A Weka on the track

There was a dead Weka on the track yesterday. I didn't spot it at first but I did notice the flies buzzing about.

For so many years my backyard has been a little sleepy hollow. The people movements being outnumbered by the wild pigs and other wildlife, some opossum, rats, plenty of bird life.

This has changed recently. Firstly a couple of likely locals spent a year patiently building a mountain bike track down the manuka scrub hillside, to provide another route for their sunday bike rides. Then local  legendary anarchist, dick nichols retired from his longtime Milnethorpe revegetation project and moved up the end of the Parapara valley. Dick lives for the bush, he finds a piece of mind in wandering the hills on various projects and in the process cuts with his slasher, tracks which meander through the bush. You would be amazed at the seemingly effortless way at which his slasher will cut through two inches of native wood. He places the offcuts to the sides, cuts wee steps where needed and slowly, methodically builds tracks. He has no expectation of others using the tracks , it's all about here and now with Dick. He became interested in my backyard, which is the northern edge of the Kahurangi National park, as part of his fascination with the early colonial industrial developments on Mt Rinopai here at Parapara

They were an intrepid bunch, the early colonialists  in the district. They burnt the hillsides of Mt Rinopai, and using basic machinery,horses and a heap of hand power, digging  watercourses, build tracks, tunnel into the hillsides, in their quest to find minerals to assist in building the new colonial outpost. At first gold, then iron ore. This all ended in the 1930’s and the wilderness reclaimed its territory. All the hand dug watercourses , the stacked rows of boulders along the creeks, the tunnels with names carved into the inner walls, were reclaimed by the forest. The weta inhabit the tunnels, Moreport guard the entrances, Manuka covers the land, the reeds takeover the dams. A few scraps of cut totara posts, a block of old concrete, some sheets of iron, lie in the bush. So Dick has taken it on as a project to open up the old tracks. As part of this Dick set about re-establishing the Washbourne dam and so I now have a large body of water on my back boundary.  

So back to the weka on the track. When I first arrived, twenty eight years ago, the weka were still plentiful but already in decline from a decade earlier . Then suddenly they just disappeared and for over a decade maybe even two the weka were not seen in our neighbourhood. It was not just here. All around the top of the South Island and further afield the numbers of these birds rapidly declined. Eventually it was determined that it was a virus which had swept through the population and so it remained for most of two decades.
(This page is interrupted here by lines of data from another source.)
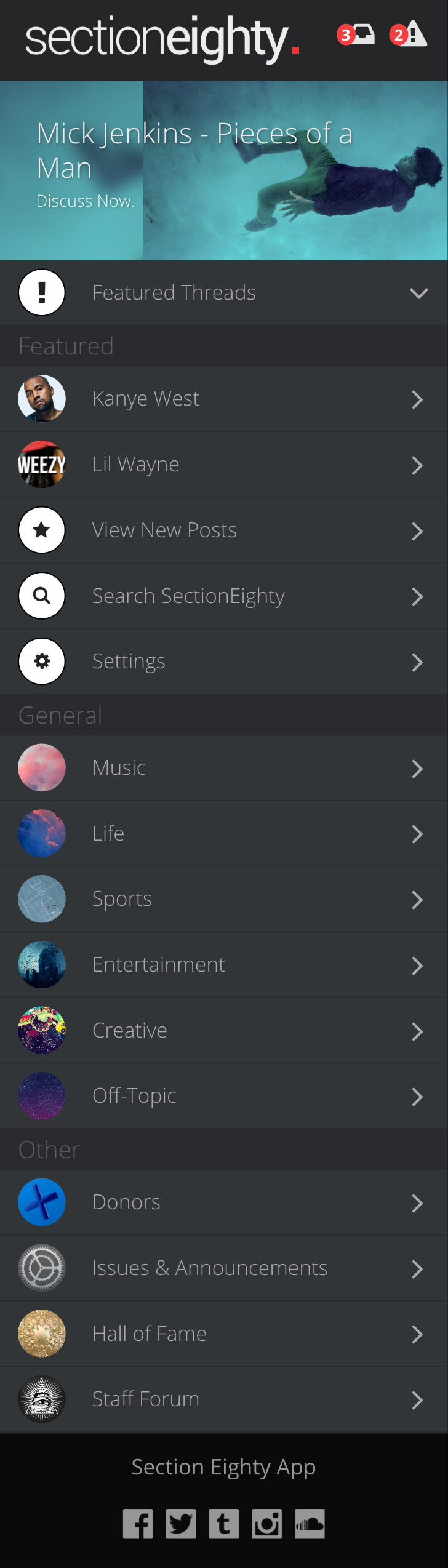Image resolution: width=448 pixels, height=1568 pixels.
Task: Open the Twitter icon in footer
Action: pyautogui.click(x=181, y=1524)
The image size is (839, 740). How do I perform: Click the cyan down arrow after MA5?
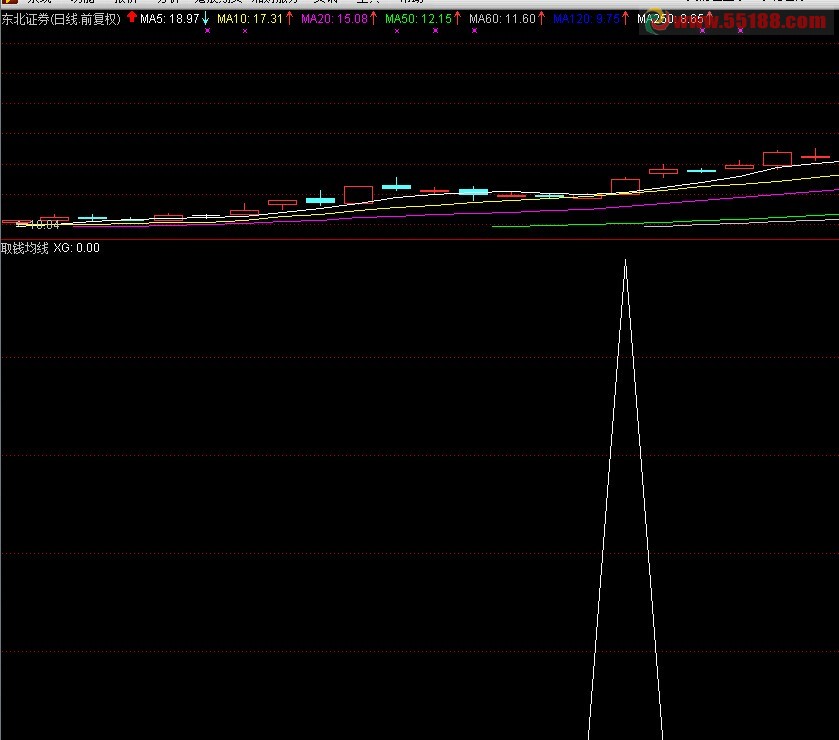tap(205, 18)
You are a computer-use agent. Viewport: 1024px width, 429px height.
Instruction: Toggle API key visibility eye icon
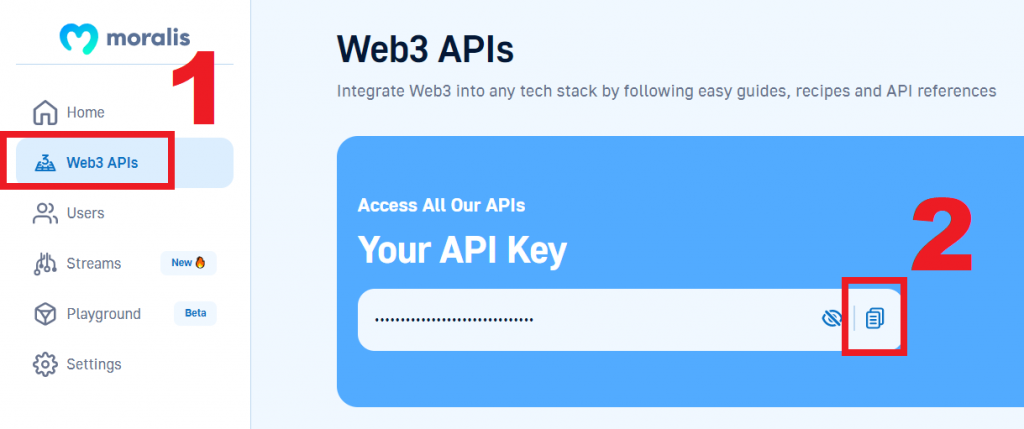pos(831,319)
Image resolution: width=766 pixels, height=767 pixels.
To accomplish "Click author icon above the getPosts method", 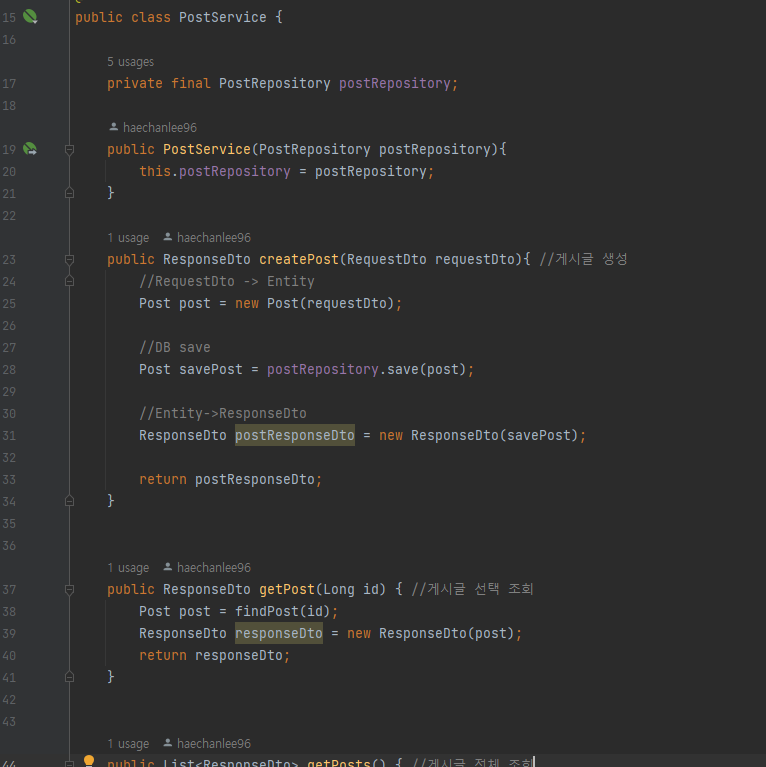I will [167, 743].
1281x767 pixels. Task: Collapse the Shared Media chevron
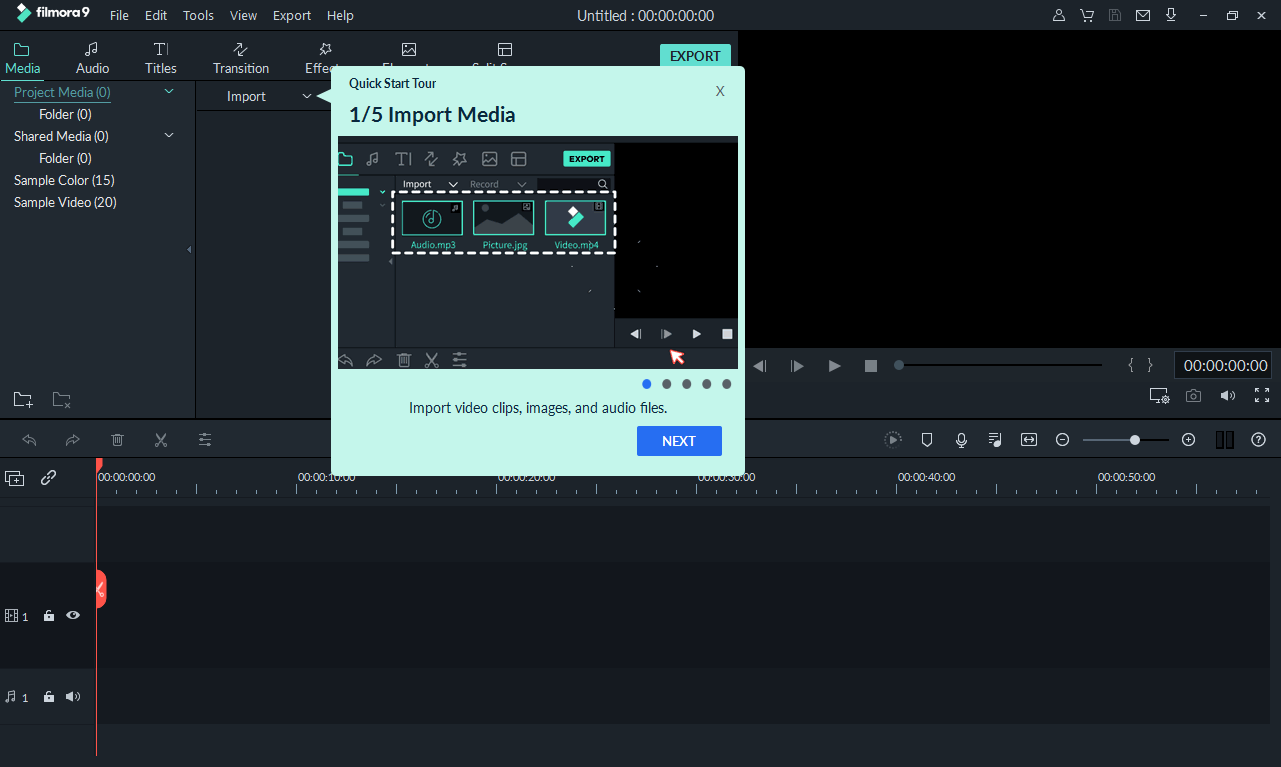(169, 134)
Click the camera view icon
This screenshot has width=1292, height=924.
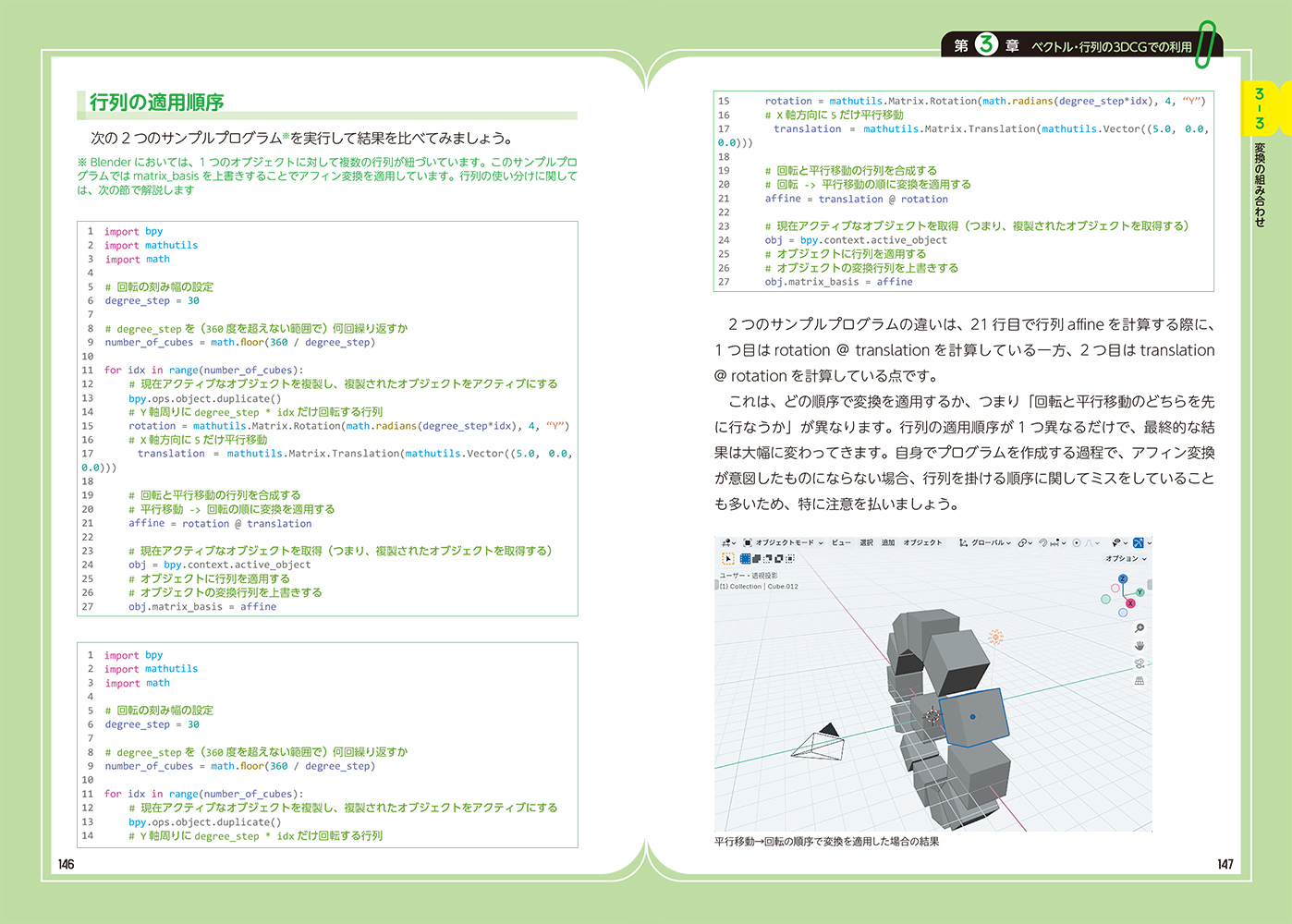[x=1139, y=663]
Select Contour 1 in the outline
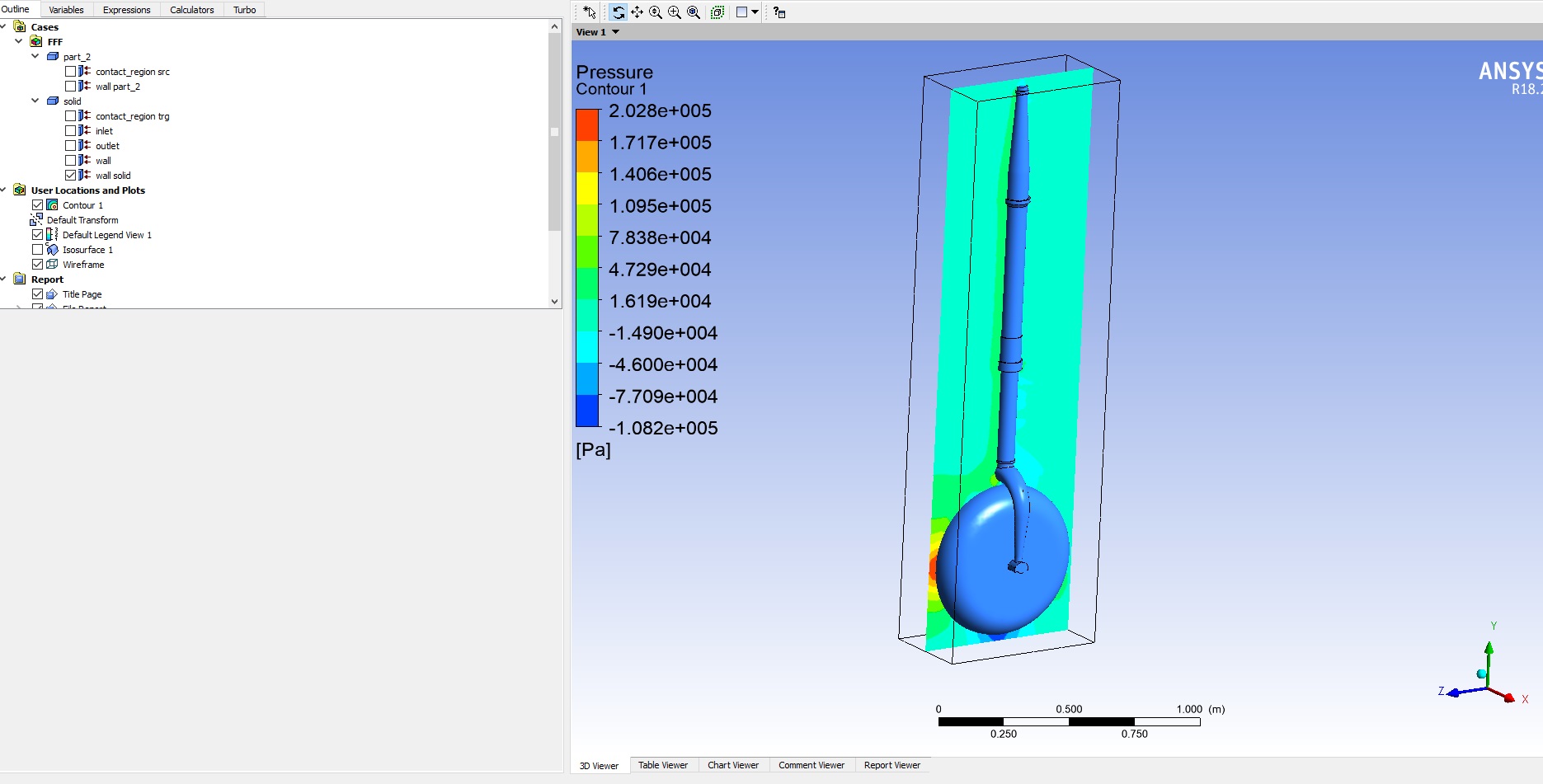The width and height of the screenshot is (1543, 784). pos(82,205)
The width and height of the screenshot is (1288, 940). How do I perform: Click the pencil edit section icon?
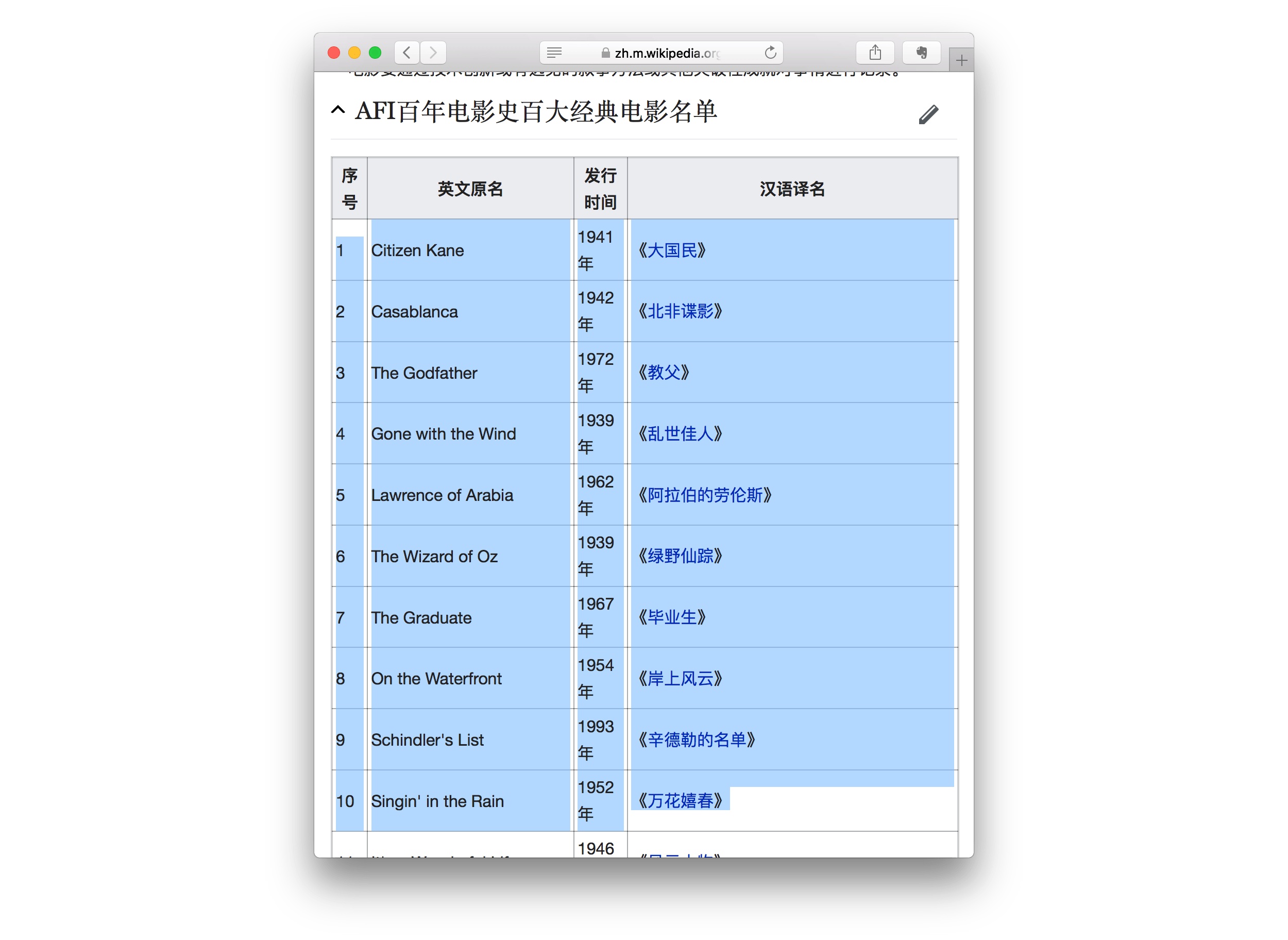(x=928, y=114)
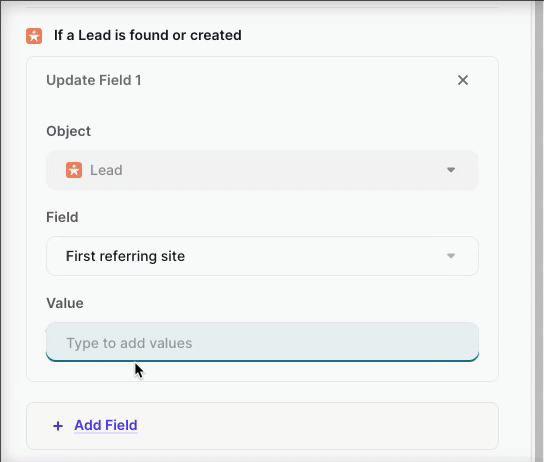Expand the Object dropdown using its arrow
The width and height of the screenshot is (544, 462).
(x=451, y=170)
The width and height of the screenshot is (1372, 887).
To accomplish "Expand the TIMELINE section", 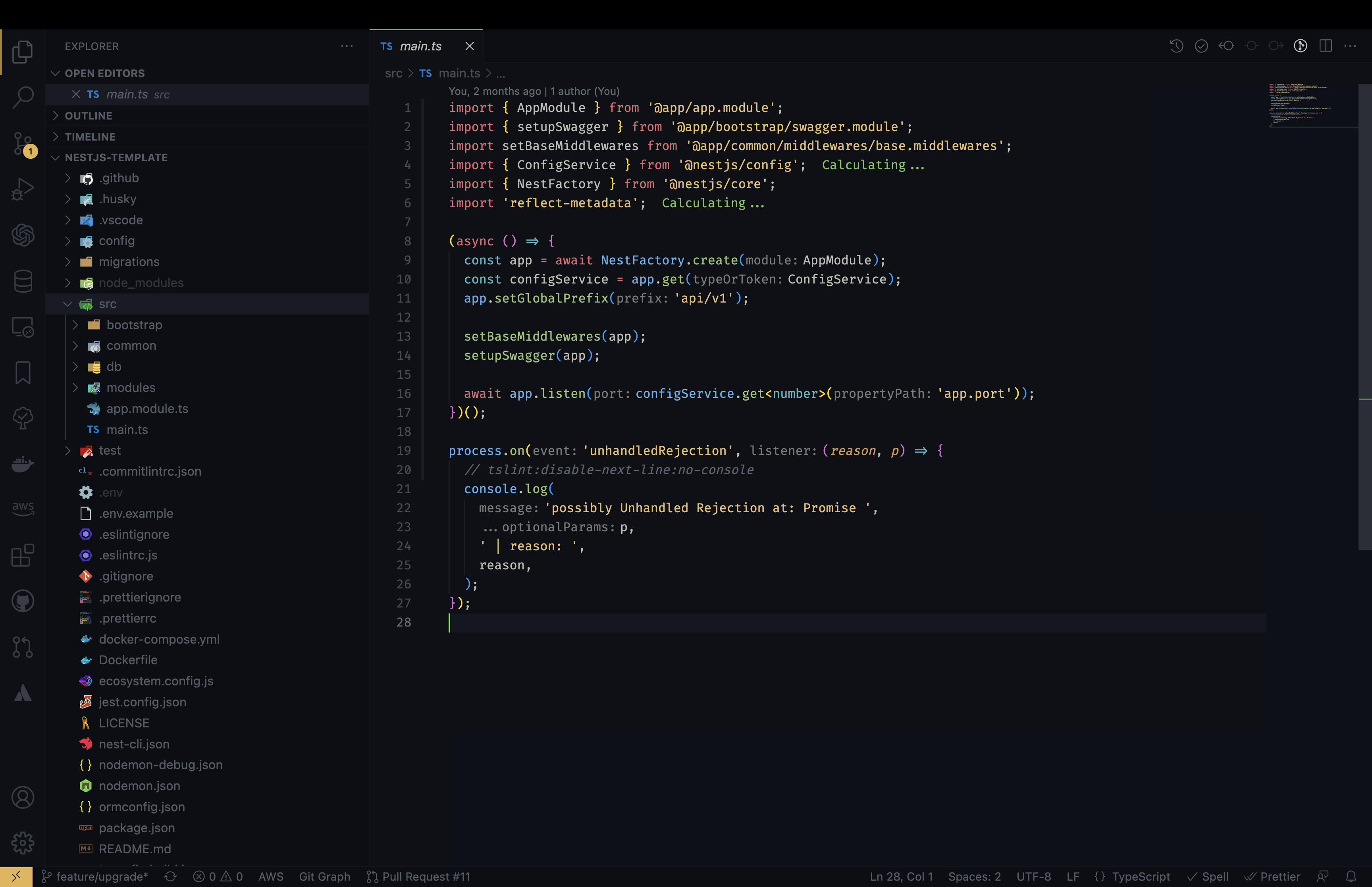I will (x=90, y=137).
Slowly they have returned in recent years. First I sighted a pair about seven years ago over in the deep bush and they have moved closer and closer as their numbers increased. The nights are again filled with the searching calls of the males. My vege garden is ravaged if not protected. They love freshly dug soil, so I have learnt to dig and leave the soil for a few days then to plant, or they will come at night and pull all the plants out of the ground. They really are a pain to live with. But I love the Weka. Last week I saw a weka roadkill. Another sign that the numbers are again getting back to pre epidemic amounts. So a dead  weka on the track is probably a dog . With all the increased walking traffic due to Dicks tracks, martins mountain bike tracks, it is inevitable that dogs will come along.  Dick reckons that dogs can't catch weka. I doubt that opinion, I've seen it , but the Weka are good at escaping. No one probably really cares, but I do. We have dogs and it could be ours , but we were away with our dogs when this happened and we have trained the dogs to not chase the weka , but how do you know? I love the weka, their wild eyes, beautiful brown patterned feathers, their status as a bird of the forest of Tane! What can I do? Erect a sign to say ' beware weka crossing !' , dogs must wear muzzles? I don't know. It is the national park and dogs are not allowed without a permit ! We have dogs and we walk most days In the kahurangi national park. I do not know the answers but info feel a tinge of sadness. I continue to set my line of rat and stoat traps and this line has now lengthened due to the new tracks. I plan to plant Kahikatea around the area of the Lake and look to add to the large numbers of young Rimu and Miro which are evident in the hills.

So things are changing in my backyard and it will be interesting to see what these changes bring. Hopefully access to the bush encourages more people to value conservation of our national asset which is the Kahurangi National Park. Hopefully a pair of Blue Ducks may come and visit the new lake.